Northwest Arabian Arabic (also called Levantine Bedawi Arabic or Eastern Egyptian Bedawi Arabic) is a proposed[2] subfamily of Arabic encompassing the traditional Bedouin dialects of the Sinai Peninsula, the Negev, southern Jordan, and the northwestern corner of Saudi Arabia.[2]

The dialect of the Maʿāzah in the Egyptian Eastern Desert borders the dialect of the ʿAbābdah, who speak a dialect more closely related to Sudanese Arabic.[3] Research is needed to establish whether the Maʿāzah dialect is the southwestern extremity of Northwest Arabian on the Egyptian mainland.[3]

In Saudi Arabia, the dialects of the eastern coast of the Gulf of Aqaba, the Hisma, and the Harrat al-Riha belong to the Northwest Arabian type, but the dialect of the Bili to the south is not closely related.[4]

Classification

The Northwest Arabian Arabic dialects display several innovations from Proto-Arabic:[2]

  1. The voiced reflex of *q ([g])
  2. The gaháwah syndrome: insertion of /a/ after X in (C)aXC(V) sequences where X is /h/, /ʿ/, /ḥ/, /ġ/, or /ḫ/, e.g. gahwa(h) > gaháwa(h) "coffee", baġl > baġal "mule".
  3. The definite article al- and the relative pronoun alli are stressable as an integral part of the word, e.g. álwalad, áljabal. The initial /a/ is stable enough to be preserved after -ī (-iy), which is dropped: f-albēt, rāʿ-álġanam.
  4. A number of typical Bedouin lexical items (gōṭar "to go", sōlaf "to tell, narrate", ṭabb "to arrive", nišad ~ nišád "to ask").
  5. Absence of tanwīn and its residues.
  6. Absence of final /n/ in the imperfect, 2nd person feminine singular, 2nd person masculine plural, and 3rd person masculine plural.
  7. The pronominal suffix of the 2nd person masculine plural is -ku (-kuw).
  8. Stressed variants -ī and - of the pronominal suffix in the 1st person singular.
  9. Plural comm. forms haḏalla, haḏallāk, etc.
  10. Initial /a/ in Forms VII, VIII, and X in the perfect, and stressed when in stressable position.
  11. Initial /a/ in a number of irregular nouns (amm, aḫt, aḫwan, adēn, afám).

Varieties

Northwest Arabian Arabic can be divided into a western branch spoken in Sinai and the Negev, and an eastern branch spoken to the east of the Wadi Araba.[2] The differences between the western and eastern branches are as follows:[2]
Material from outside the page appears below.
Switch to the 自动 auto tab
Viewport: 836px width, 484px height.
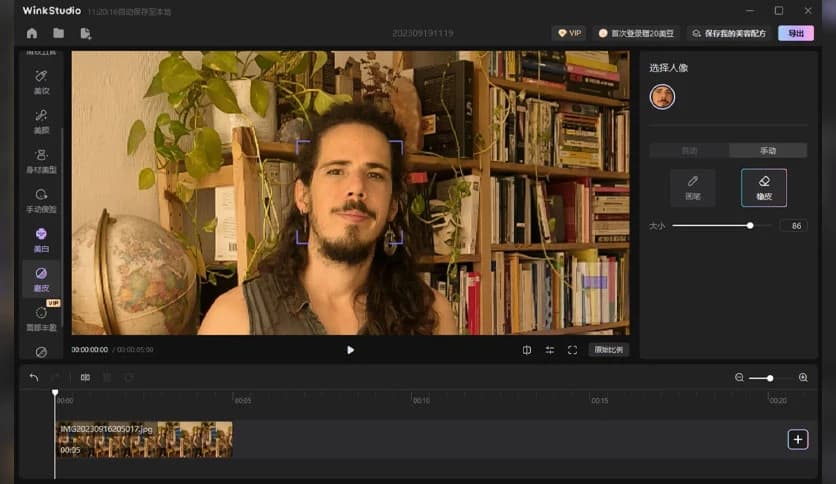[690, 151]
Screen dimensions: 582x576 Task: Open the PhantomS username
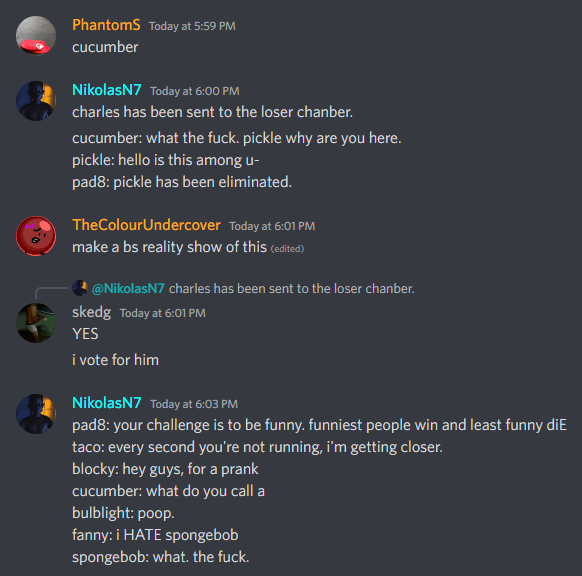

  1. In the eastern branch, the b- imperfect does not occur in plain colloquial, while in the entire western branch it is in regular use.
  2. The western branch makes use of an analytic genitive, šuġl, šuġlah, šuġlīn, šuġlāt as genitive markers.
  3. The western branch dialects have vowel harmony in the performative of the active imperfect of Form I, whereas in the eastern branch the vowel is mainly generalized /a/.
  4. In the dialects of the eastern branch and southern Sinai, the reflexes of *aw and *ay are well-established monophthongs /ō/ and /ē/, usually after back consonants and emphatics as well. In most dialects of the western branch, *aw and *ay have been partially monophthongized, but the new monophthongs fluctuate with long phonemes /ō/ ~ /ū/, /ē/ ~/ī/.
  5. The eastern branch dialects tend to (but not strictly) drop the initial /a/ in gaháwah forms: ghawa ~ gaháwa, nḫala, etc. In Sinai and Negev, the /a/ of the initial syllable is preserved.
  6. The imperfect of the I-w verbs in the western branch are of the type yawṣal, yōṣal, whereas in the eastern branch they are of the type yāṣal.
  7. 3rd person singular feminine object suffix: -ha/-hiy in Negev, -ha everywhere else.
  8. 3rd person singular masculine object suffix: C-ah in the eastern branch, phonetically conditioned C-ih/-ah in the western branch, C-u(h) in southern Sinai.
  9. 1st person plural common subject pronoun: ḥinna, iḥna in the eastern branch; iḥna, aḥna in the western branch.
  10. In the eastern branch and parts of Sinai, -a is the main reflex of -ā(ʾ) in neutral environments. In Negev and the eastern part of the northern Sinai littoral, it is -iy, in back environments -a.

Phonology

Consonants

Labial Interdental Dental/Alveolar Palatal Velar Uvular Pharyngeal Glottal
plain emph. plain emph. plain emph.
Nasal m n
Plosive voiceless t k (q) (ʔ)
voiced b d ɡ
Affricate d͡ʒ
Fricative voiceless f θ s ʃ x ħ h
voiced ð ðˤ z () (ʒ) ɣ ʕ
Trill r ()
Approximant l j w
  • Phonemes in parentheses occur either marginally or across different dialects
  • [ʒ] can be heard as an allophone of /d͡ʒ/.
  • /rˤ/ is mostly heard in the Hindiy and Ṭuwara dialects

Vowels

Vowels occur in both long and short positions:[5]

Front Back
Close i u
Mid
Open a

Vowels are recognized as allophones in the following positions:[6]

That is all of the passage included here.